West Lothian is where it’s at and where it has been in Scottish music for some time, with Bathgate boy Lewis Capaldi taking on the world, Whitburn quartet The Snuts topping the UK charts with their debut album WL and an honourable mention for Susan Boyle, who continues to live a modest life in her native Blackburn despite being regarded as a pop oracle in the US.
Bathgate native Luke La Volpe is looking like the next commercial contender, having scored a Scottish No.1 with his single Dead Man’s Blues and won Male Breakthrough Artist at the 2020 Scottish Music Awards. The 25-year-old singer/songwriter has supported other guitar-toting troubadours such as Tom Walker, Jake Bugg, Tom Grennan and his childhood pal Capaldi, with whom he shares a friendly rivalry and a booming voice.

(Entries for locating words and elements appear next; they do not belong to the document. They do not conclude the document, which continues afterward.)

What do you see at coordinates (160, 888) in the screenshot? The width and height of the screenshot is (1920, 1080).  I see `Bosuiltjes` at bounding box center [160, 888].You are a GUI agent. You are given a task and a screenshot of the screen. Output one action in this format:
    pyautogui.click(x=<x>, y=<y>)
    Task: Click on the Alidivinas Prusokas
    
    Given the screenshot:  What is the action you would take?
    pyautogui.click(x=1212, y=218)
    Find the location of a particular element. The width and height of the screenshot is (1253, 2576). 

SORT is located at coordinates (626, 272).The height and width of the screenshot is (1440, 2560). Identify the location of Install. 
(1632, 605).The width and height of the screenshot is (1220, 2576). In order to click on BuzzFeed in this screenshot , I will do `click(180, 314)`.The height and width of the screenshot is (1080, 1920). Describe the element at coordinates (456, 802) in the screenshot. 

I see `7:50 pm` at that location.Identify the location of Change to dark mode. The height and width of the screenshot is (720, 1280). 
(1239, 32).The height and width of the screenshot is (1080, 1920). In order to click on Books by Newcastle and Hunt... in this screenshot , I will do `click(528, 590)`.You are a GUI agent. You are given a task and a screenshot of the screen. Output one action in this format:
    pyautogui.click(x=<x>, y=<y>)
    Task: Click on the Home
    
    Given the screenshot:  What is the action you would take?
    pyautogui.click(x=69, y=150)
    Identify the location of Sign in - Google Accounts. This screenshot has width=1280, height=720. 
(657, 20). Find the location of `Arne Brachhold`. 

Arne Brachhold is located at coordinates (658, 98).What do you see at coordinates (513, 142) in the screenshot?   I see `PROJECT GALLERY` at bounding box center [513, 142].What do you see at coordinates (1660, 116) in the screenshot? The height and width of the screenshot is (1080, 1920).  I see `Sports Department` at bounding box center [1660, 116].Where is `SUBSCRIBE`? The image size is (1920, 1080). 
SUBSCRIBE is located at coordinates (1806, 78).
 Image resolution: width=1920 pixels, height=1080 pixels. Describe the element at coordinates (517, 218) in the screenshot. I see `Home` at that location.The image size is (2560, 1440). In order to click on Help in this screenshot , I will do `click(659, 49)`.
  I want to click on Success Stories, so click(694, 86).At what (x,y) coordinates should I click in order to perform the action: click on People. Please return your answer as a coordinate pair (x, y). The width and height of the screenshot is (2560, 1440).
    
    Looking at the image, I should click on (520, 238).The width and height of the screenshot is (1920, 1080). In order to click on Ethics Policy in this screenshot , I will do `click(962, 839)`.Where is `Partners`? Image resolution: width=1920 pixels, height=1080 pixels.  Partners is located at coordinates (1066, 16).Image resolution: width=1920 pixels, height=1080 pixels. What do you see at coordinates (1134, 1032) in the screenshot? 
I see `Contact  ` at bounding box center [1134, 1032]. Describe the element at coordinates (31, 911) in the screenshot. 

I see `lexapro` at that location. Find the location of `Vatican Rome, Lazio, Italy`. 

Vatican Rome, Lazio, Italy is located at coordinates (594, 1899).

La Volpe learned his vocal chops from his grandfather Richard, who introduced him to Sinatra and other swing artists, and he has adopted some of that storytelling melodrama in the songs he has been writing for the past decade. By early 2020, he was starting to build his own momentum, selling out Glasgow’s legendary King Tut’s in a day.
When lockdown slammed on the brakes, La Volpe quickly organised an online concert series called Sofathon Singalong, building to a 24-hour marathon session to raise funds for the Music Venue Trust. He’s now a patron of the charity alongside Sir Paul McCartney and Billy Bragg.
The Sofathon also yielded a fortuitous connection when one of the performers, The View frontman Kyle Falconer, suggested they collaborate on a song. The result, Terribly Beautiful, became a streaming hit and a signature tune for La Volpe, who performs a solo acoustic rendition for the Scotsman Sessions, recorded “at my pal Cameron’s house - because he has better recording gear than me and knows how to work it!”
“It’s been a bit of an anthem for me over the last couple of years,” says La Volpe. “When I play it live, there’s always a big singalong and a bit of a tear in the eye. ‘When I’m alone I feel nothing, when I’m with you I feel something’ has a lot of meaning for folk I think. It really reflects what we were all going through at the time, bad and good.”
La Volpe is quite happy to use that apposite cliché “emotional rollercoaster” to describe the last two years. “I’ve had some dark times as well as great moments,” he says. “Having to keep postponing gigs was heartbreaking, and I had to pull out of the big one at TRNSMT because I got Covid.”
La Volpe gets to play a TRNSMT rematch this summer, on the same bill as one of his musical heroes, Paolo Nutini. Other summer bookings include the Belladrum Tartan Heart festival, Linlithgow’s Party at the Palace and supporting his mucker Capaldi at the Lytham Festival, all hopefully preceded by a new five-track EP. “Feels like maybe we’re through the dark tunnel now and back out into the light,” he says.